▶ Trecho do texto:
◇ ◇ ◇
A Bienal do Mercosul 2015 em Porto Alegre: falsas esperanças
A mostra de Porto Alegre deveria ser o evento artístico do ano na América Latina Mas três curadores se demitiram, e artistas protestam. Qual é a história por trás?
Com pompa e circunstância, foi anunciada em 30 de julho a lista dos artistas participantes da 10ª Bienal do Mercosul, que aconteceria em setembro de 2015. A promissora mostra, com o tema Mensagens de Uma Nova América, parecia feita sob medida para o gigantismo do Brasil: mais de 400 artistas e 700 obras de toda a América Latina, modernas e contemporâneas, do México ao Chile, passando pela esquecida América Central e a incerta Venezuela. O evento se propunha a traçar um mapa artístico que, à maneira de um conto de Borges, prometia ser (quase) tão grande como o território.
De fato, para ter uma ideia da magnitude da proposta, vale a pena comparar esse evento com a 31ª Bienal de São Paulo (2014), que incluiu 100 artistas e 250 trabalhos ou com a 56ª Bienal de Veneza (2015), atualmente aberta ao público, que inclui cerca de 80 nomes. A nova edição da Bienal do Mercosul multiplicava por três o número de obras de qualquer outra significativa e prometia gerar uma espécie de marco artístico que repensasse criticamente a cena visual latino-americana e a mobilizasse às margens do rio Guaíba. As diversas curadorias procuravam “reescrever a história da arte na América Latina”, e para isso analisariam todos os processos possíveis: a urbanização do continente, as modernidades silenciadas pela historiografia e um longo etc.
Infelizmente, a 10ª Bienal do Mercosul foi o canto do cisne antes de uma crise política longamente anunciada. Desde antes da divulgação da lista de artistas participantes, os cortes orçamentários feitos pelo Governo brasileiro já eram o pão de cada dia, e estava evidente o processo trepidante de revalorização do dólar norte-americano frente ao real brasileiro. Entretanto, como de costume, o mundinho da arte continuava em festa, como na época das vacas gordas. A estrutura organizacional da Bienal estava composta por seis integrantes: um curador-chefe, um curador-adjunto e quatro curadores-assistentes, que dividiram entre si a seleção das obras por países, embora as decisões fossem tomadas unicamente pelos dois primeiros.
◇ ◇ ◇
▶ Dados fornecidos:

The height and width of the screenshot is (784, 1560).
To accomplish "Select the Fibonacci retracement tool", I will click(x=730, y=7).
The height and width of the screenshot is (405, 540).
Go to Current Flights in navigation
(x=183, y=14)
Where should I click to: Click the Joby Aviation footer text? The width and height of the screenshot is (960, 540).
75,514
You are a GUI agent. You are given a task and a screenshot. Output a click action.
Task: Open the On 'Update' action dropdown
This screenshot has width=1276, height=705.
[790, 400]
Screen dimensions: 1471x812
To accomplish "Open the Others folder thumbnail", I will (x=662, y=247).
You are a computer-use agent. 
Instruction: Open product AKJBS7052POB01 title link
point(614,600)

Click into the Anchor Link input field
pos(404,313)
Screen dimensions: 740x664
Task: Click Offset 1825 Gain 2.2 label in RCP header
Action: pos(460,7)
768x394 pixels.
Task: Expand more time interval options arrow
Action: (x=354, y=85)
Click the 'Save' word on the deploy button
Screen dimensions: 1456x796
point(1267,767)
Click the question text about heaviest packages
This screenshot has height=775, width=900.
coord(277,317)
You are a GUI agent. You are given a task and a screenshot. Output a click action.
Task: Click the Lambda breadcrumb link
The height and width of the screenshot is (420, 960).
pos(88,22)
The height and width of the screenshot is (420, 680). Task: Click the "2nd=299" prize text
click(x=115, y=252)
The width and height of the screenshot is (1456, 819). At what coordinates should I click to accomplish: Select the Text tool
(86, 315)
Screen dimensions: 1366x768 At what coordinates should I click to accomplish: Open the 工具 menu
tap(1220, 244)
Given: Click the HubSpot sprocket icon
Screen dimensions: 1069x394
◇ ◇ ◇
▶ Instruções:
1. Segundo o trecho sobre a Bienal do Mercosul, por que a 10ª edição é comparada com a 31ª Bienal de São Paulo e com a 56ª Bienal de Veneza? Responda em até três frases.
2. Indique se cada afirmação concorda com o trecho sobre a Bienal do Mercosul. Responda sim ou não e cite as palavras do trecho que decidem a resposta.
(a) A lista de artistas participantes foi anunciada em 30 de julho.
(b) Os quatro curadores-assistentes tomavam as decisões sobre as obras.
(c) Os cortes orçamentários do Governo brasileiro só começaram depois da divulgação da lista de artistas.

▶ Respostas por tarefa:
1. A comparação serve para dar uma ideia da magnitude da proposta. A 31ª Bienal de São Paulo reuniu 100 artistas e 250 trabalhos, e a 56ª Bienal de Veneza inclui cerca de 80 nomes. A 10ª Bienal do Mercosul previa mais de 400 artistas e 700 obras, o triplo das obras de qualquer outra bienal significativa.

2.
(a) Sim: "foi anunciada em 30 de julho a lista dos artistas participantes da 10ª Bienal do Mercosul".
(b) Não: "embora as decisões fossem tomadas unicamente pelos dois primeiros".
(c) Não: "Desde antes da divulgação da lista de artistas participantes, os cortes orçamentários feitos pelo Governo brasileiro já eram o pão de cada dia".